At the APC, scientists have isolated a new anti-microbial agent, Lacticin 3147. It's derived from another probiotic, Lactococcus Lactis, found naturally in food and it's the work of a team collaborating with Prof Colin Hill, of the APC and UCC. Lacticin 3147 can kill the antibiotic-resistant bugs that are currently plaguing our hospitals.
Hill claims it is 100 times more active than conventional antibiotics but by being processed into a pharmaceutical grade drug, it may be a decade or more before it can be used to treat humans.
In one spectacular recent trial on animals, 11 cows dying from the complications of mastitis were given a live version of the drug, that is the actual live bacteria rather than a pharmaceutical compound. It saved all 11 from an early visit to the slaughterhouse.
Because it is a bacterium rather than a compound, will it move more quickly now to regulatory approval for use by humans?
Prof Shanahan is reserved about its prospects of an early entry into the market. "It could be used now as a skin treatment," he says, "but as a drug. . . we have to wait."
Pigs are a major reservoir of salmonella, passing the disease not only between each other but also to humans.
APC has successfully treated salmonella in the pig population by using bacteria from the pig's caecum (the equivalent of the human appendix). The bacteria they used were from the benign type that thrive in lactic acid and when trialed on pigs they showed that pigs exposed to salmonella, when treated with the caecum bacteria, were far less likely to develop symptoms of infection than those not given the treatment.
The small minority that did fall ill recovered more quickly than those not given the bacteria, and overall were more likely to continue putting on weight. A comprehensive victory for caecum bugs but also for the natural approach.
H.pylori, which causes gastric ulcers and is a known cancer agent, is fast developing antibiotic resistance, yet antibiotics are the main cure. What to do?
H.pylori bacteria cause ulcers by swimming in a spiral movement, which allows them to burrow into the stomach wall and cause an inflammatory reaction that gets out of hand.
APC's non-antibiotic solution is to stop them swimming and to use a probiotic, lactobacillus salivarius, an anti-inflammatory bacteria, to compete with H.pylori in the stomach.

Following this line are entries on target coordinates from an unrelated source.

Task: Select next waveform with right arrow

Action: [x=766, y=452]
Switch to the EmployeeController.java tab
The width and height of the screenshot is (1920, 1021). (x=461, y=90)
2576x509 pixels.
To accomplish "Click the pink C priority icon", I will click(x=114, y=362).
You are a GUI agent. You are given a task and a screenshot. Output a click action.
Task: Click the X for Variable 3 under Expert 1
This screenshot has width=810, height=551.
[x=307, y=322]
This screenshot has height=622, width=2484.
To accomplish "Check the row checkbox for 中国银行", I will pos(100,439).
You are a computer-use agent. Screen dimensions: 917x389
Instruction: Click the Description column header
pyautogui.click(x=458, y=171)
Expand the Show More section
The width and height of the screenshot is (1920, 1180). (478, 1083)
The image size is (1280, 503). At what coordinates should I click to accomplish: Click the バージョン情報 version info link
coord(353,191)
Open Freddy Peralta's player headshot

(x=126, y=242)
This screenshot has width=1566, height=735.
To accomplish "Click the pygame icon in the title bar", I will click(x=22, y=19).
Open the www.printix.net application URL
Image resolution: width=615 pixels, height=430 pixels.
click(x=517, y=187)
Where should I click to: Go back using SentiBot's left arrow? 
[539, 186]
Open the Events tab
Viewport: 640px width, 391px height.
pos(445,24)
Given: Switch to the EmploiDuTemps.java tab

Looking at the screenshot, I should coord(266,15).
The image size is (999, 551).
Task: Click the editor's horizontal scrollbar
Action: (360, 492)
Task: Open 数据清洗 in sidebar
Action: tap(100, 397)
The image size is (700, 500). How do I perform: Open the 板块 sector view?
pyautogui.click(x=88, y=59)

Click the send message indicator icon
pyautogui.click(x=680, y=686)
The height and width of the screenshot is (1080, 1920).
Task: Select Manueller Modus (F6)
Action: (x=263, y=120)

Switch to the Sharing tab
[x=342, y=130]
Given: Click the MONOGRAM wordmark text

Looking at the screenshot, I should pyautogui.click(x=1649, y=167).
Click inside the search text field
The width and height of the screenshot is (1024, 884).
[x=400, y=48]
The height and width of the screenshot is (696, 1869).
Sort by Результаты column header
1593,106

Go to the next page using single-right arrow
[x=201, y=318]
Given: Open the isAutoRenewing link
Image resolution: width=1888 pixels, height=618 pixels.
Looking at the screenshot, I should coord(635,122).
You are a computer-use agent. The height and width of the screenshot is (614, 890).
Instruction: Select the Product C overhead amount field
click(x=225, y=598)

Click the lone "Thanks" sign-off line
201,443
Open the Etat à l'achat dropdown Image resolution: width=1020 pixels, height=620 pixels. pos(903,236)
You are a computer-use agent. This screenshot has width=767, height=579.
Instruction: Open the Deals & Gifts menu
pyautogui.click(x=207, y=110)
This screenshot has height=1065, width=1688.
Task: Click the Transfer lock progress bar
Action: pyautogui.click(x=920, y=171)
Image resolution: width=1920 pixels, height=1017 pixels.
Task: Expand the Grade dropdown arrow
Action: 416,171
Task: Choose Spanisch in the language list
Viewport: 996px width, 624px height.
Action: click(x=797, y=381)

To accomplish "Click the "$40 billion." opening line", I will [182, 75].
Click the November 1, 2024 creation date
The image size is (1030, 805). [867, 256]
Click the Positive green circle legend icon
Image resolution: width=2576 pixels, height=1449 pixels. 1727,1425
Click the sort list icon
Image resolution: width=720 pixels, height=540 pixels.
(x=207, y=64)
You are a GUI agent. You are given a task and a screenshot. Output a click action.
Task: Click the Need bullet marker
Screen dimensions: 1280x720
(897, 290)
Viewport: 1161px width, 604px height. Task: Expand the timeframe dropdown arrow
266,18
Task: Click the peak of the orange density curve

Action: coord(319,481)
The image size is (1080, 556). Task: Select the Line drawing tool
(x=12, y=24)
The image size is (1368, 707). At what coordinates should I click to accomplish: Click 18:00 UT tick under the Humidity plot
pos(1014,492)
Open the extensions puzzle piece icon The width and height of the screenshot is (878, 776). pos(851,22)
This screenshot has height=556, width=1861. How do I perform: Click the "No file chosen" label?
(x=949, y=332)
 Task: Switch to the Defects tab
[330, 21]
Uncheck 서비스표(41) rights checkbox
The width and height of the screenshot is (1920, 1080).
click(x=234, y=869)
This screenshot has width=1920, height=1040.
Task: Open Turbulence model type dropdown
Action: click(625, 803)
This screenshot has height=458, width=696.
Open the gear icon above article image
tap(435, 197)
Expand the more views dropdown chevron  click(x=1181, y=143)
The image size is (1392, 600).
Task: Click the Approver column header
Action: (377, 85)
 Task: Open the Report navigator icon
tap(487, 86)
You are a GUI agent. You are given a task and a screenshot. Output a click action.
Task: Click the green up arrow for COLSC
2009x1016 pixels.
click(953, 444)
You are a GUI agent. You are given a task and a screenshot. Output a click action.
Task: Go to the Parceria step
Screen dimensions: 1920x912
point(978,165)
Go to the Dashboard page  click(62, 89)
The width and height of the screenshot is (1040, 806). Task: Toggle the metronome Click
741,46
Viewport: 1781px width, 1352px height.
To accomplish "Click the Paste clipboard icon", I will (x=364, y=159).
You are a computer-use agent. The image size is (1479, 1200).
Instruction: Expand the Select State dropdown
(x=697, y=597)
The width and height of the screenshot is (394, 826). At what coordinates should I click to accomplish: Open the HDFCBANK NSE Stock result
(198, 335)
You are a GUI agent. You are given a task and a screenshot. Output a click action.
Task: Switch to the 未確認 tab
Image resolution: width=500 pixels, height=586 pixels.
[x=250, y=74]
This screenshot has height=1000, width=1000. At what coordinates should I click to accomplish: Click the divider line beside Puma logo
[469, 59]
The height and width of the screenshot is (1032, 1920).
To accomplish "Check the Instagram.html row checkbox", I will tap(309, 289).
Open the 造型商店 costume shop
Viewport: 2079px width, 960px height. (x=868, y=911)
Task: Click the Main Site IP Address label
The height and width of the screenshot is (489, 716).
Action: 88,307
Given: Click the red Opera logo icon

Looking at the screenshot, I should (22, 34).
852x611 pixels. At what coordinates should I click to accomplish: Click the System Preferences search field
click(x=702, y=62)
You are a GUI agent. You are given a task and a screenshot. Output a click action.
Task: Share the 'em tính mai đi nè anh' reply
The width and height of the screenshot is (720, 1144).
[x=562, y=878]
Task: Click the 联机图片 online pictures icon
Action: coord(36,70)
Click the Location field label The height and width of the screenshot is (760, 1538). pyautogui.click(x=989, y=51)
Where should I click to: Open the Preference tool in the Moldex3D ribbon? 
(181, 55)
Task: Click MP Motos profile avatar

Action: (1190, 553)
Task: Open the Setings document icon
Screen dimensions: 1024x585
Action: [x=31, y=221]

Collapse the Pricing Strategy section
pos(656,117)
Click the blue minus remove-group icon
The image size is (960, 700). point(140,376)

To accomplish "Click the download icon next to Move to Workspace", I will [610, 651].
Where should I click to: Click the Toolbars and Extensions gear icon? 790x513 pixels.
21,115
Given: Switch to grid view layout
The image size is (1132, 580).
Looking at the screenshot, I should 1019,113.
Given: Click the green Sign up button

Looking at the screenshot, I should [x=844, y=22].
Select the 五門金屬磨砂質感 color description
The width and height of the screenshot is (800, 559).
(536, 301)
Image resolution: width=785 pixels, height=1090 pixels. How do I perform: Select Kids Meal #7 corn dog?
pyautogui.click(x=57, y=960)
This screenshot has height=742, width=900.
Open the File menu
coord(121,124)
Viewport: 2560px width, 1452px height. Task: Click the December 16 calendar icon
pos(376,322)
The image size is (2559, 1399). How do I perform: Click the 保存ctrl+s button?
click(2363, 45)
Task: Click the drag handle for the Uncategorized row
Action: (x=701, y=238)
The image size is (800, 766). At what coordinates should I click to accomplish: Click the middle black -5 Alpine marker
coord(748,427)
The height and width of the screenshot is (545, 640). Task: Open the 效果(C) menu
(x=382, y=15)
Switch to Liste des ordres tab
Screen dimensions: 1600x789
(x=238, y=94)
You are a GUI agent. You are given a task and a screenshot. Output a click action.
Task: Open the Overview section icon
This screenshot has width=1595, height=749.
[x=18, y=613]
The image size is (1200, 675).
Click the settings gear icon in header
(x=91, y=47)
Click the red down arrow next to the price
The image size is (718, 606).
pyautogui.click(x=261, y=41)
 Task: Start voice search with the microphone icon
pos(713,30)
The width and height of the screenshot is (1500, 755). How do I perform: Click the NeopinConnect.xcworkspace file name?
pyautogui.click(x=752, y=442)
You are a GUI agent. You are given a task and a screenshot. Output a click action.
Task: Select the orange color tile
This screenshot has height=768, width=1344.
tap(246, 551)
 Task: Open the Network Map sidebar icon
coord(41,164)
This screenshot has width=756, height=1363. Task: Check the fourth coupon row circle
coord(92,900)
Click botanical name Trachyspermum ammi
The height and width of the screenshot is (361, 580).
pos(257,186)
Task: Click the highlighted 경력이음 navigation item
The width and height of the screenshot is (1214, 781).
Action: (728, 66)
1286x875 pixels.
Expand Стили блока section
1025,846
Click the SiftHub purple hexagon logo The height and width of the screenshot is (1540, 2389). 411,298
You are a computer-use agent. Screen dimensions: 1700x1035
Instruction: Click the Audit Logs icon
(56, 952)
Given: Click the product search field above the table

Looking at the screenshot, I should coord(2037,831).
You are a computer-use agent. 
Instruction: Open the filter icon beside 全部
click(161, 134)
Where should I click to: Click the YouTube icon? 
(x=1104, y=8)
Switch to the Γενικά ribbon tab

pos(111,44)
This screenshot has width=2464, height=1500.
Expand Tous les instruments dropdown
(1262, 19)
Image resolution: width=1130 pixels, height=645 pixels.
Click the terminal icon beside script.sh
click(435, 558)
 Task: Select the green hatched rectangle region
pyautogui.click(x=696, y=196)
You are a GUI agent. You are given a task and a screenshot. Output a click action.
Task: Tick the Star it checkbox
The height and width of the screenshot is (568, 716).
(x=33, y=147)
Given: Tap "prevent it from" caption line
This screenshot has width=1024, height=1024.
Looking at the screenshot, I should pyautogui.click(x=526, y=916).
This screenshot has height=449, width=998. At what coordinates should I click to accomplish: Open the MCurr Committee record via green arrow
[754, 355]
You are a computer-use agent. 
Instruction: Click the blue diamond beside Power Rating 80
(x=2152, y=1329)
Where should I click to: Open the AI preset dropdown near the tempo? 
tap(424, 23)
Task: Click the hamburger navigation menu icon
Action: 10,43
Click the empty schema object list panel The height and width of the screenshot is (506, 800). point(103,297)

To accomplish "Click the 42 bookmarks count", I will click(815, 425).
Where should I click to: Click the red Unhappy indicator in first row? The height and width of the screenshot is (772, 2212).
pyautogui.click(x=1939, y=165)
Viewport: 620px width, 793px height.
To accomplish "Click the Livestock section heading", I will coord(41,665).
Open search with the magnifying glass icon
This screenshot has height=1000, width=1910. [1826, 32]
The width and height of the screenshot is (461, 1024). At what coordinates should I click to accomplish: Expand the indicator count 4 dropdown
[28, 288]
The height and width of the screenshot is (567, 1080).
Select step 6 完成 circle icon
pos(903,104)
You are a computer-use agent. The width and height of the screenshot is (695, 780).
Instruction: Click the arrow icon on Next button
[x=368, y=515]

The experiments are at an early stage but the objective is one that any advocate of alternative or naturopathic approaches would salute. The discoveries sit easily with the more traditional idea that foodstuffs and a "natural" approach to health and medicine have validity even in an age dominated by science; indeed, that there is no necessary antipathy between a naturalistic and scientific view of health.
The lessons, according to Prof Shanahan, though are that natural approaches to cure do work but need a scientific basis. But perhaps the real lesson is that the dialogue between the scientific community and that engaged with naturopathic medicine is closer that either is yet prepared to admit.